#### [EXERCISE REQUIREMENTS]
Filter the items down to the lines that contain the word "pixels", and copy each of those lines.

#### [SOURCE RECORDS]
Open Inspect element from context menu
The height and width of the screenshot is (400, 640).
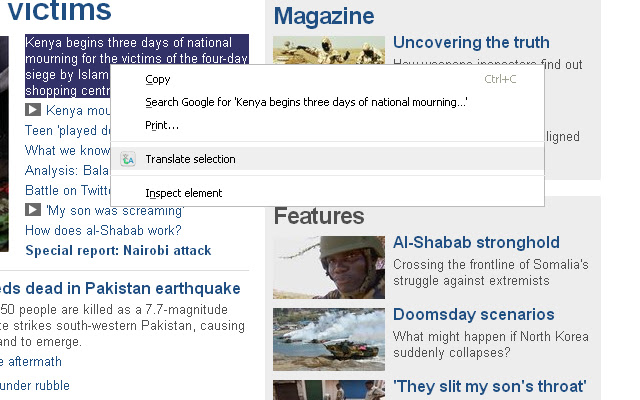[x=183, y=193]
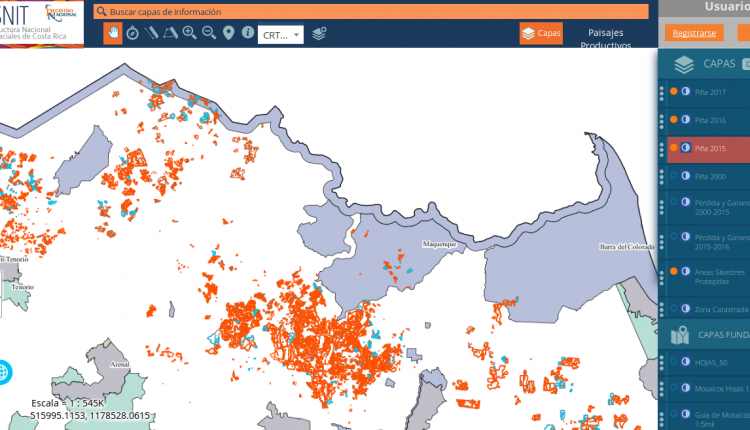
Task: Toggle visibility of Piña 2017 layer
Action: tap(674, 92)
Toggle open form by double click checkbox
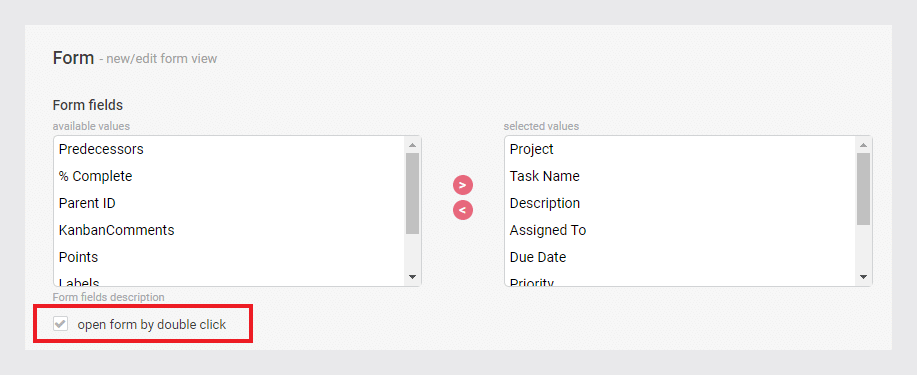Screen dimensions: 917x375 (x=60, y=324)
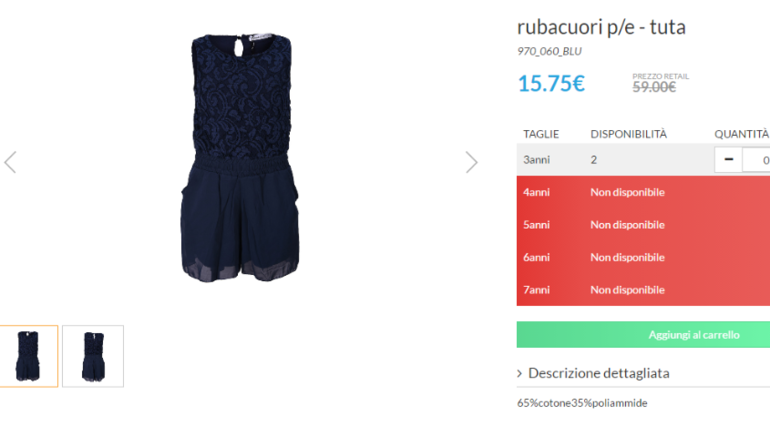Click the product title rubacuori p/e - tuta
770x426 pixels.
[x=601, y=27]
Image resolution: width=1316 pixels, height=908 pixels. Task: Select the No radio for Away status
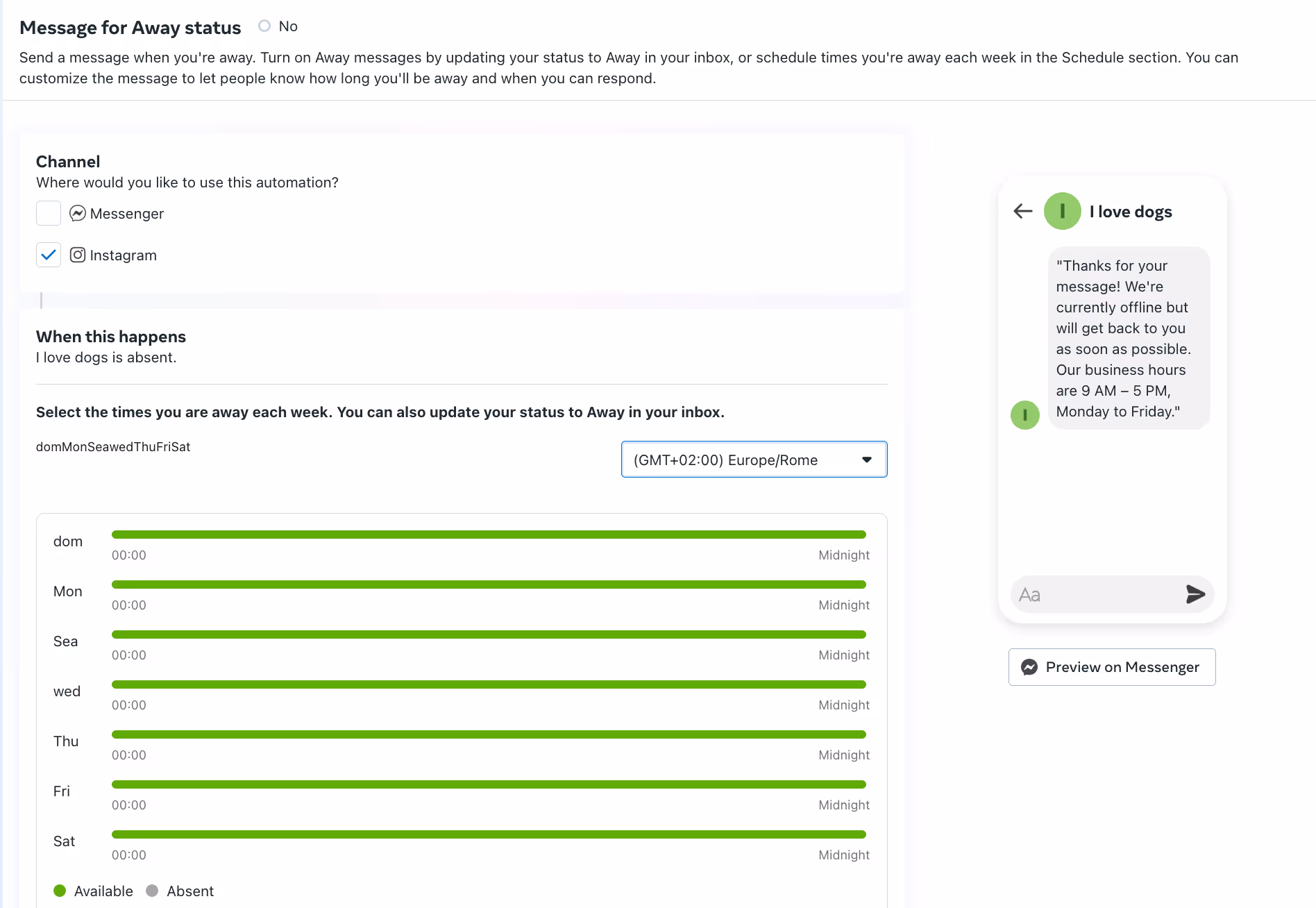coord(264,25)
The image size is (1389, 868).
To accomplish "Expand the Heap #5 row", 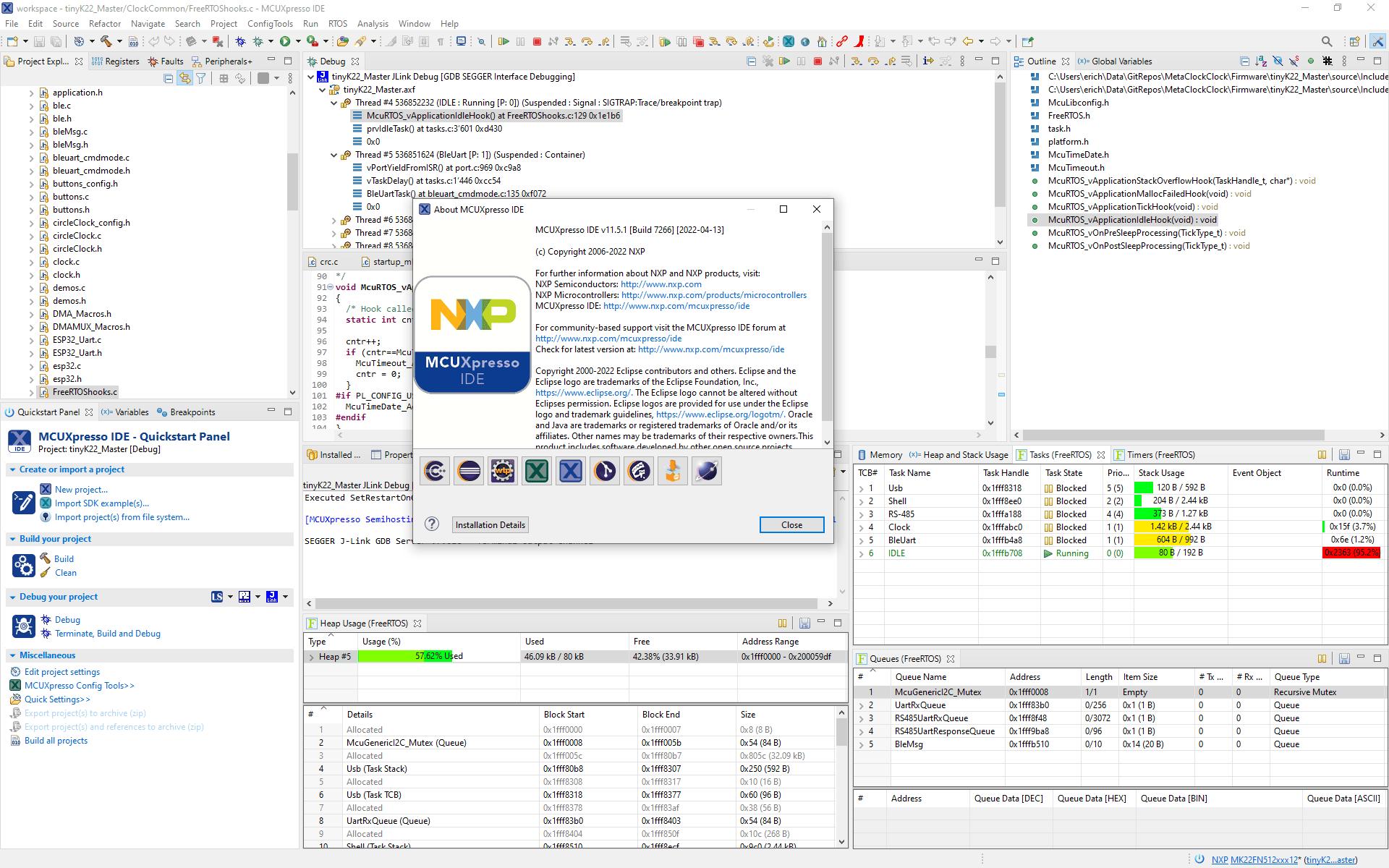I will pos(312,657).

#### [WRITTEN RESPONSE]
770x426 pixels.
Image resolution: width=1316 pixels, height=908 pixels. Task: Select the No radio for Away status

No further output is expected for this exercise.